A survey of comments about John Updike's novel COUPLES (1968) turns up a lot of references to sex, religion, sex as a substitute for religion, sex and religion as two responses to death, and to explicitness of the religious purpose (especially God's own bolt of lightning that ignites the congregational church) almost as often as to the explicitness of the -- umm, physical functions, not excluding those that are more digestive than erotic. 

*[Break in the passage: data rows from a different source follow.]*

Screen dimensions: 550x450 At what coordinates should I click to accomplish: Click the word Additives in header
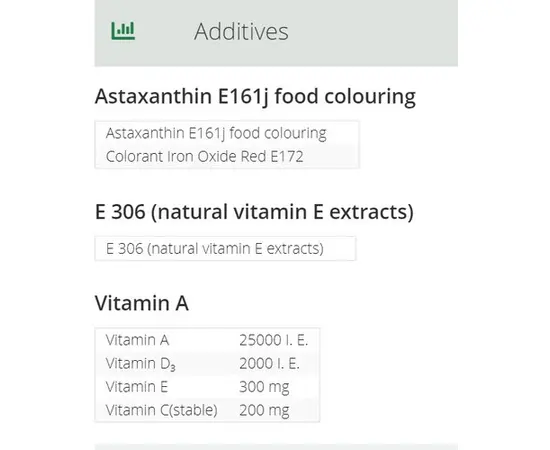(241, 32)
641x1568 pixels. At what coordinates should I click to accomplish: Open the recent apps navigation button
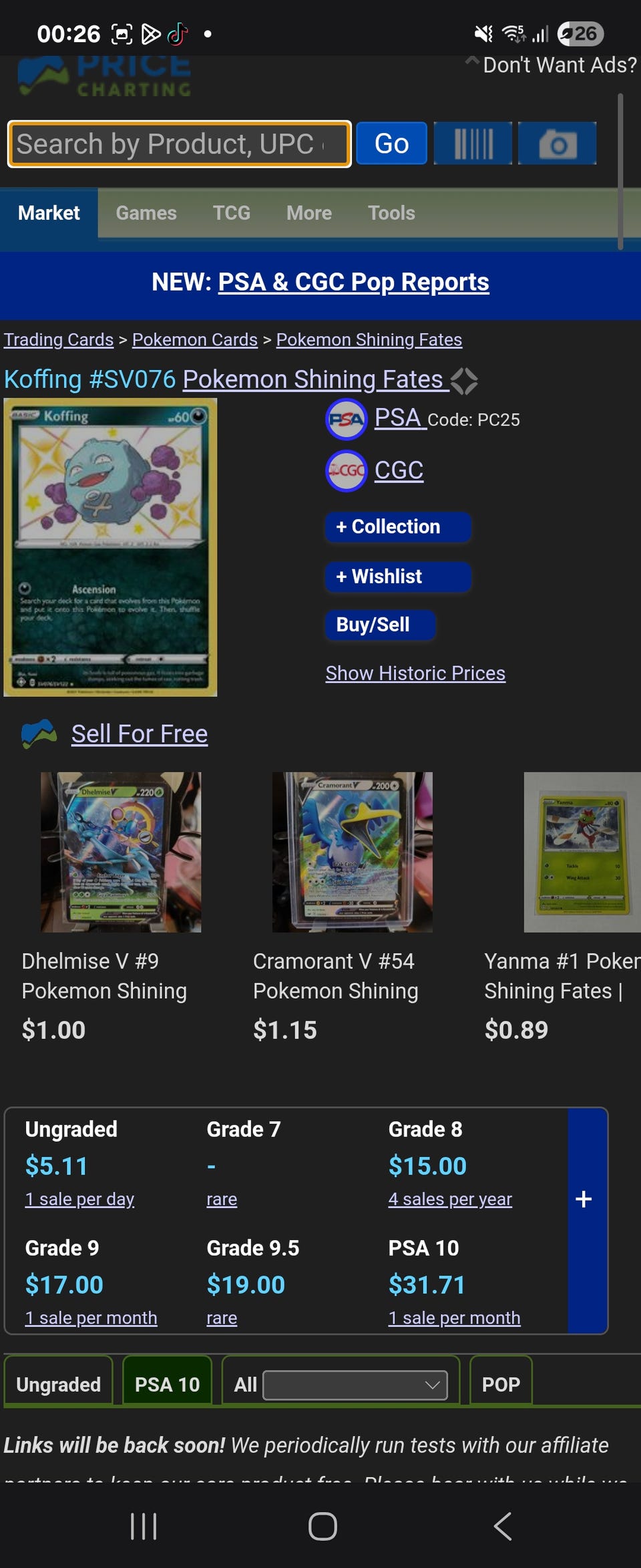(144, 1526)
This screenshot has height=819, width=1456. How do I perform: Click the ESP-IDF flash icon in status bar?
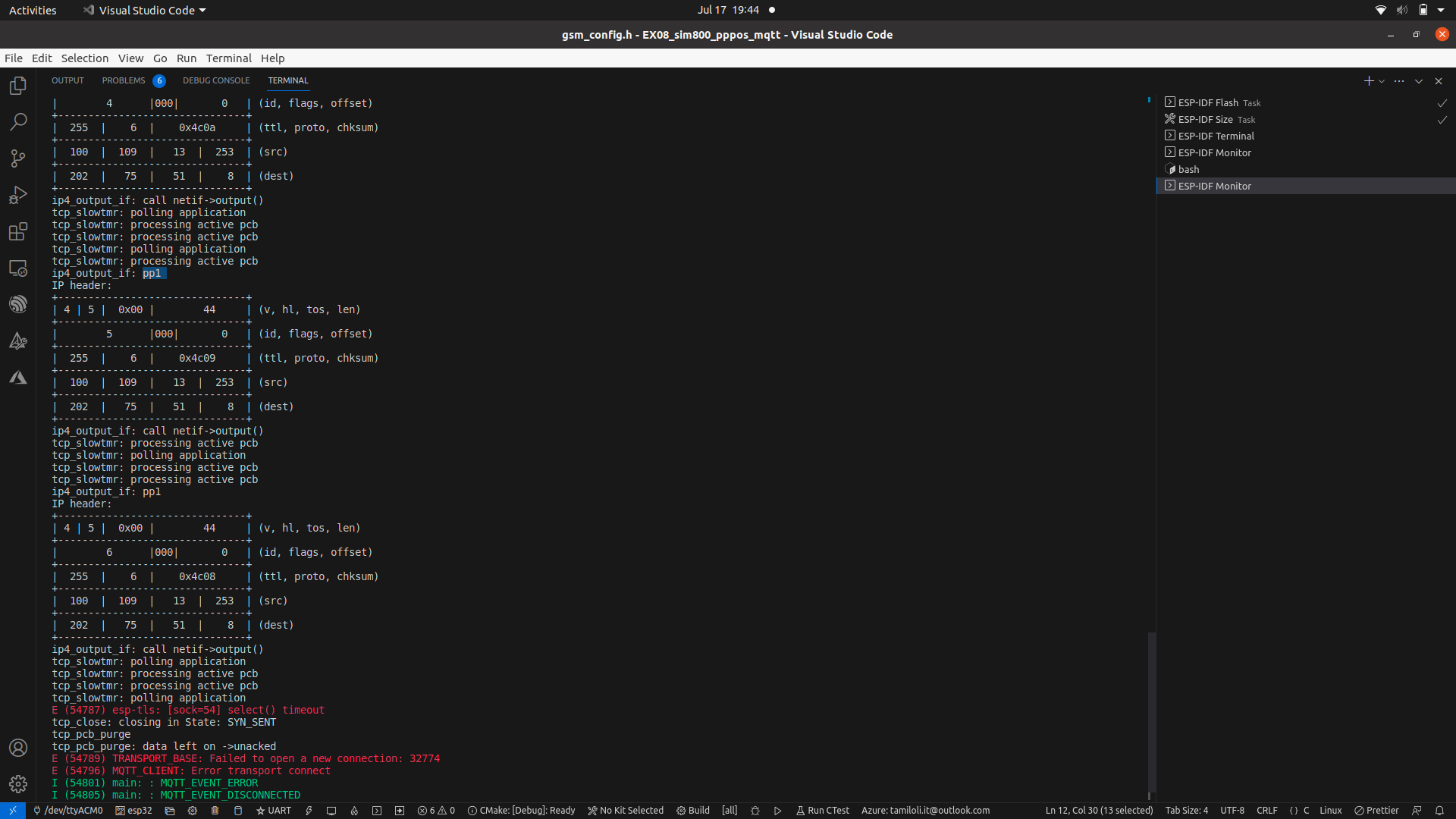click(x=309, y=810)
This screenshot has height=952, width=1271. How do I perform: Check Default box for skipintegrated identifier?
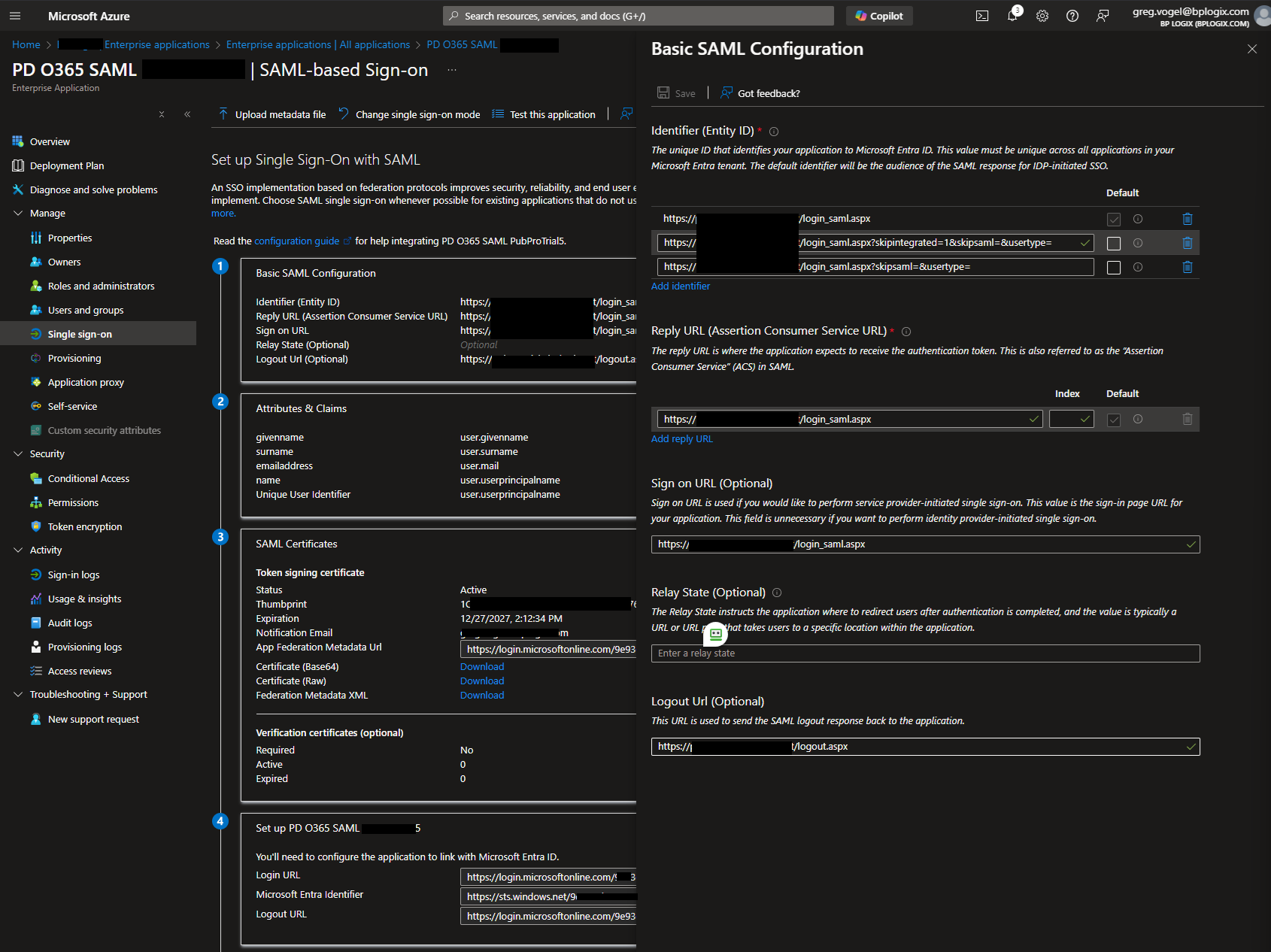[x=1114, y=243]
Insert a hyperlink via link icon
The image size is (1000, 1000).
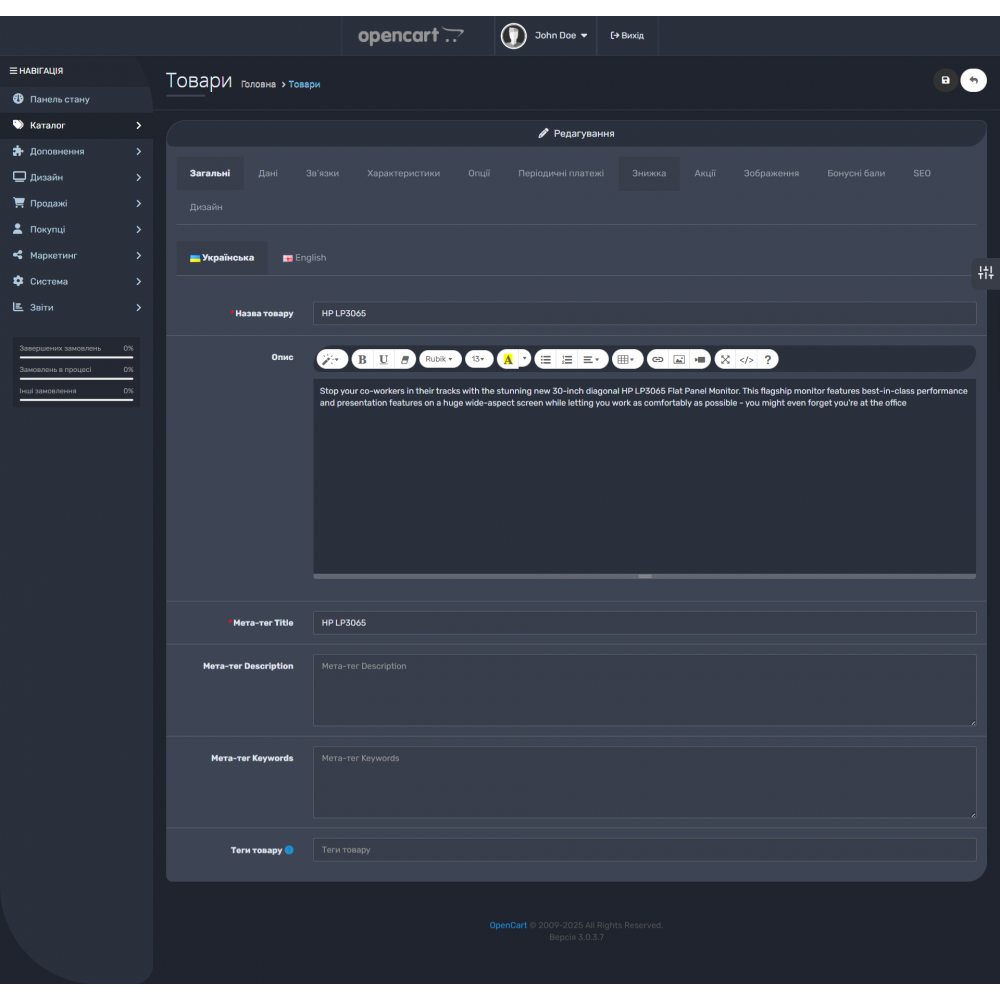[x=657, y=359]
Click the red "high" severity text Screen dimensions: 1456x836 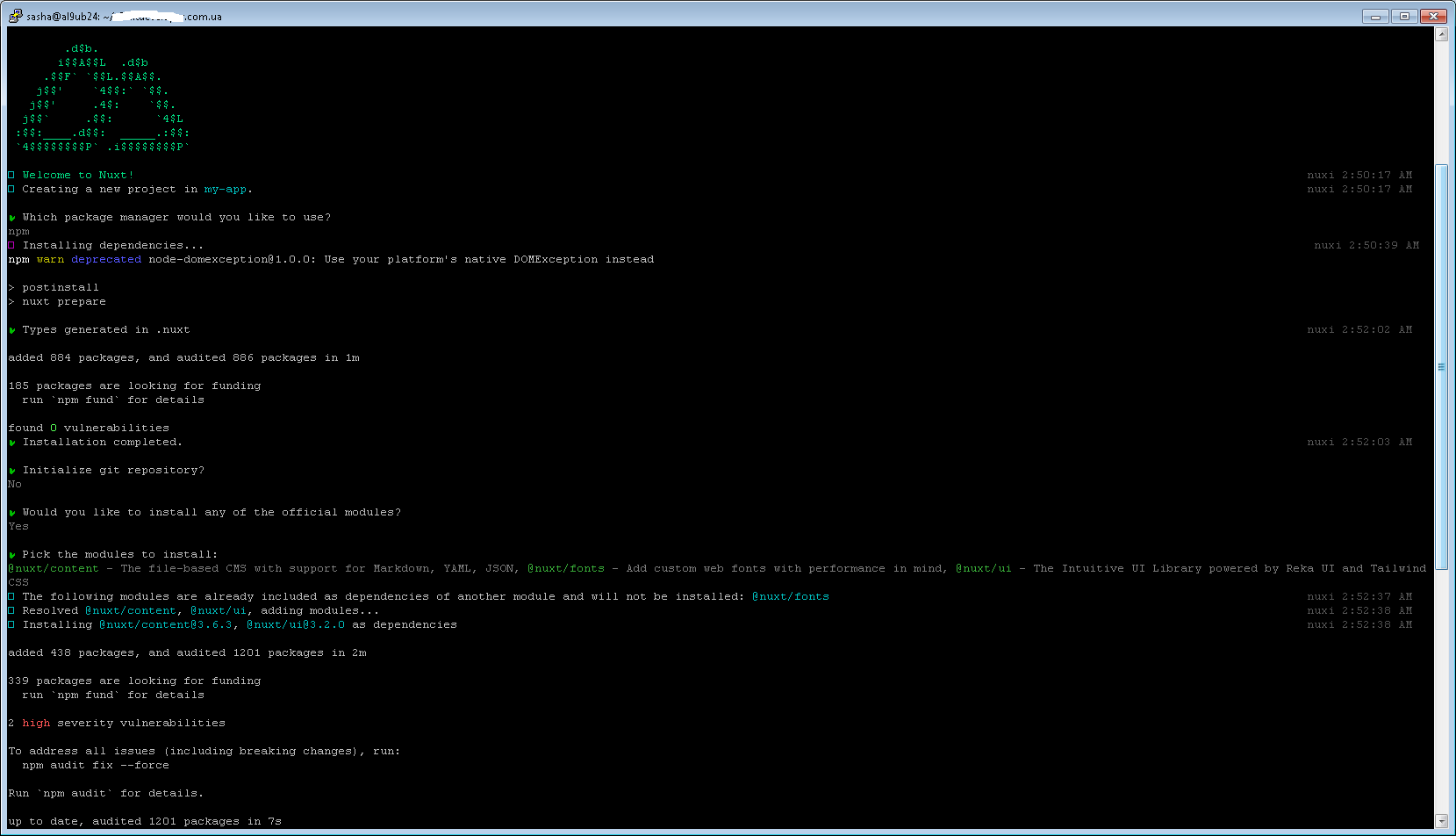[36, 723]
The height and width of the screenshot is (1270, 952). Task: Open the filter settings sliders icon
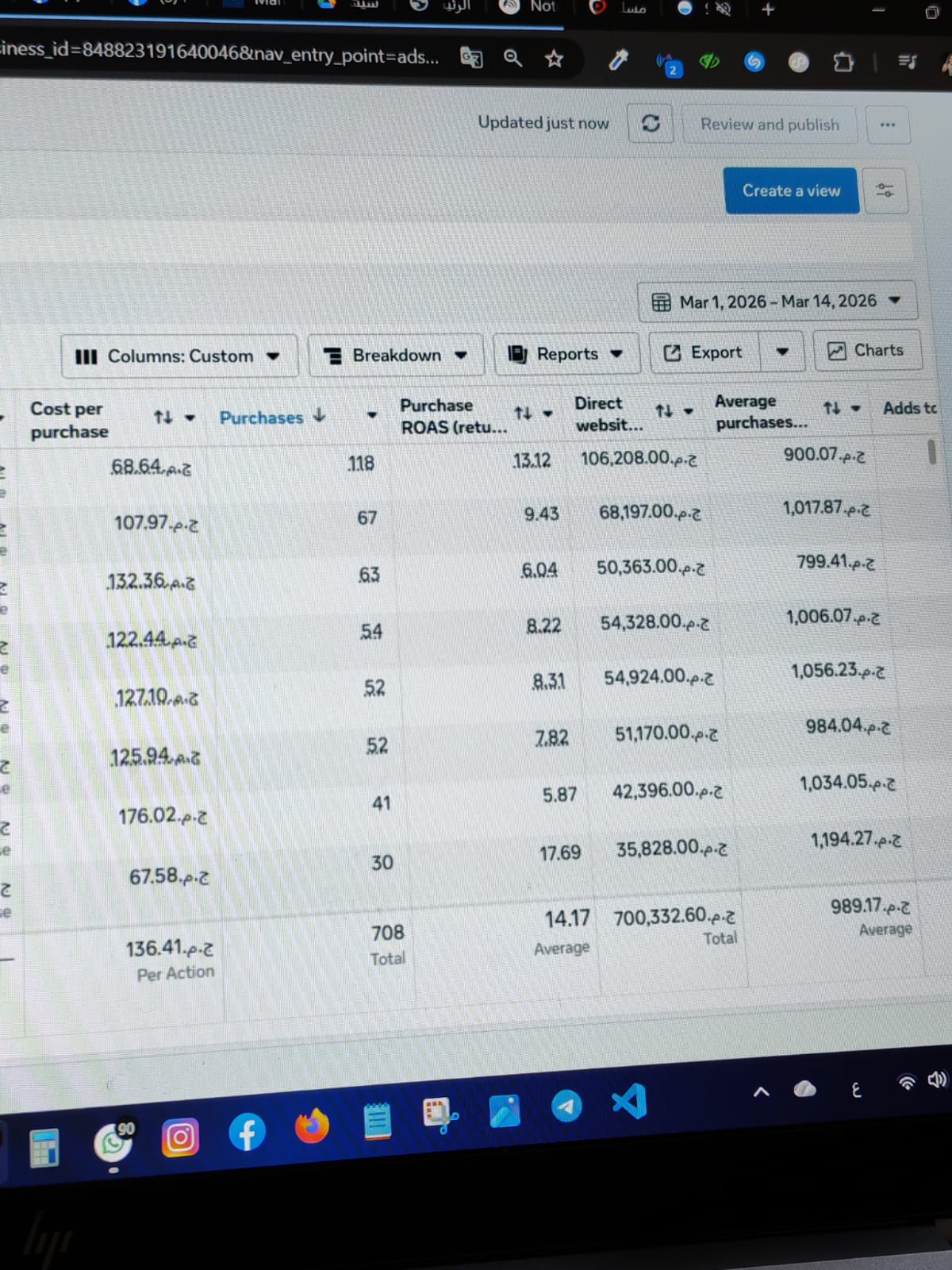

Critics have always called for more judgement of the characters in the book. I'd say, what they do to themselves carries its own judgement, and what they do to redeem themselves after could be seen as grace, at least provisionally, until the next time they screw up. I'd have to say, COUPLES cannot be pinned down in terms of good and bad, final judgements, clear meanings, clear narrative lines -- and in this, reading it is much like living real life, only blessed with Updike's acute vision of detail and his wide frame of reference.